Queste sono le contraddizioni o i paradossi da cui il sistema capitalista e le politiche neoliberali non sembrano poter uscire. Noi pensiamo che per uscire davvero dalla crisi economica occorre un’economia che risponda ai reali bisogni della stragrande maggioranza della popolazione e che ridefinisca la redistribuzione della ricchezza a favore di chi questa ricchezza la produce: salariati e salariate. Considerando che lo Stato è il maggior datore di lavoro nel Cantone Ticino, bisogna potenziare il collocamento pubblico, favorire la costruzione di alloggi a pigione moderata e raddoppiare i posti di tirocinio nell’amministrazione cantonale e nelle aziende pubbliche e para-pubbliche. Inoltre, bisogna introdurre al più presto un salario minimo legale di 4’000 franchi mensili (per 13 mensilità) che possa fermare il dumping salariale e sociale ormai dilagante; rafforzare i diritti dei lavoratori e delle lavoratrici sui luoghi di lavoro  introducendo il divieto di licenziamento per motivi economici e il diritto alla riqualificazione professionale pagata per coloro che non trovano un posto di lavoro; riformare il sistema sanitario introducendo una cassa malati federale unica con i premi calcolati in base al reddito.

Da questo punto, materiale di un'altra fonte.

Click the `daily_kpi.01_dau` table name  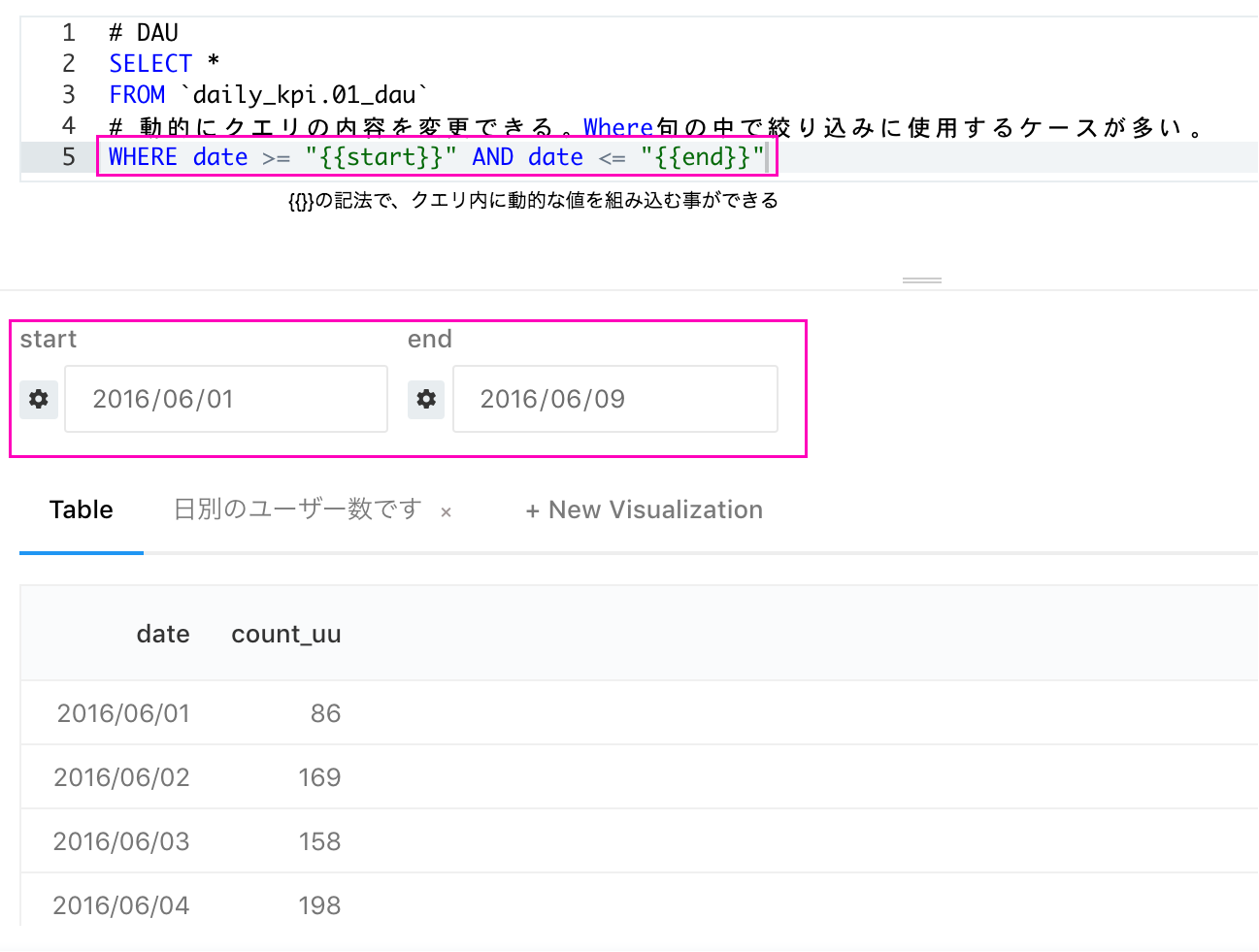(305, 95)
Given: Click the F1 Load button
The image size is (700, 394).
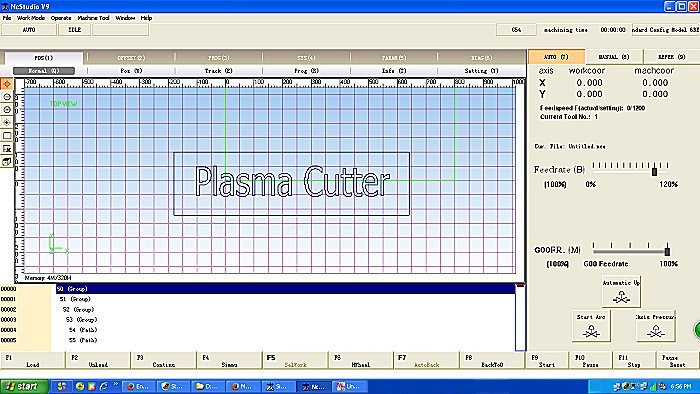Looking at the screenshot, I should (x=33, y=361).
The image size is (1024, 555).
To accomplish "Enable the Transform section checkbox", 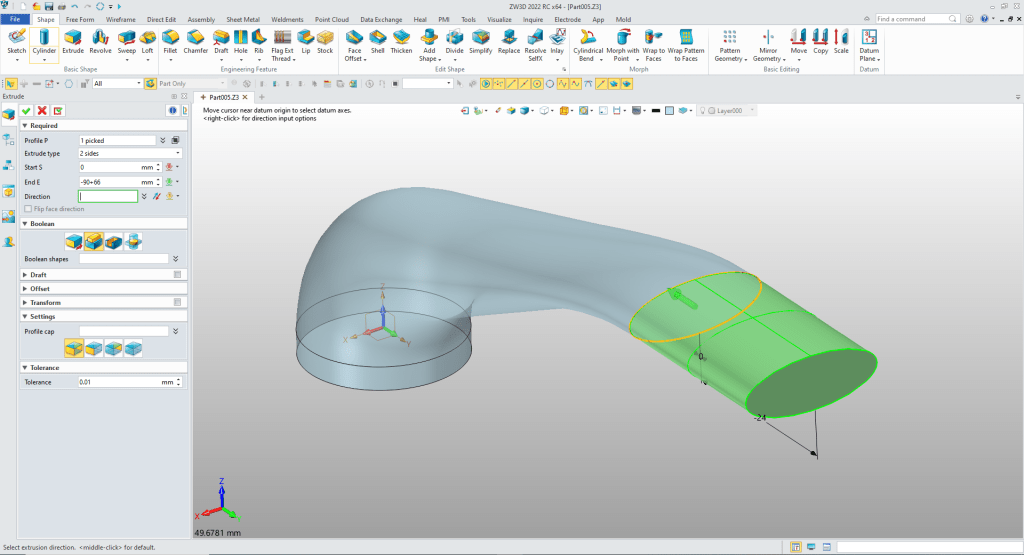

I soldi per finanziare questi progetti ci sono. Evidentemente bisogna andare nella direzione opposta rispetto agli sgravi fiscali. Aumentare al 15% l’aliquota sugli utili e raddoppiare quella sul capitale per le persone giuridiche, reintrodurre la tassa di successione a tutti i livelli e abolire le tassazioni forfetarie che favoriscono i ricchi. Se ci fosse una reale volontà politica in questo senso, in Ticino queste misure potrebbero facilmente essere adottate. Purtroppo questa volontà politica non esiste! Il governo ticinese in questi anni ci ha mostrato chiaramente da che parte sta: non certo dalla parte dei lavoratori. Il cosiddetto piano anti-crisi varato nel 2009 è emblematico in tal senso. Esso è stato persino definito “pacchetto keynesiano”, nonostante i 90,4 milioni messi a disposizione dal Cantone per il triennio 2009-2011, 65,8 dei quali a carico del Cantone mentre i restanti 24,6 finanziati da terzi,  rappresentassero solo il 0,25% del Pil.  Di questi 90 milioni, 28,5 milioni (quasi la metà del contributo cantonale) sono sgravi fiscali per le aziende. Togliendo i 30 milioni devoluti a Banca Stato per favorire il credito privato (quindi l’indebitamento) e altre somme esigue per gli investimenti edili e gli incentivi alla rottamazione, restano 17 milioni, circa 5,5 milioni all’anno, per alcuni provvedimenti in ambito ambientale, sociale e formativo. Un dato che ci permette di denunciare la responsabilità nella gestione della crisi economica da parte del governo ticinese e che ci mette in guardia dalle future misure di austerità post-elettorali che colpiranno salariati e salariate. Questa tendenza ci impone la costruzione di un movimento di opposizione extra-parlamentare che rivendichi il diritto al lavoro e allo studio per tutti i cittadini di questo Cantone. Un’alleanza che dovrà essere necessariamente multilaterale, composta da studenti, pensionati e lavoratori: le vere vittime di questa crisi.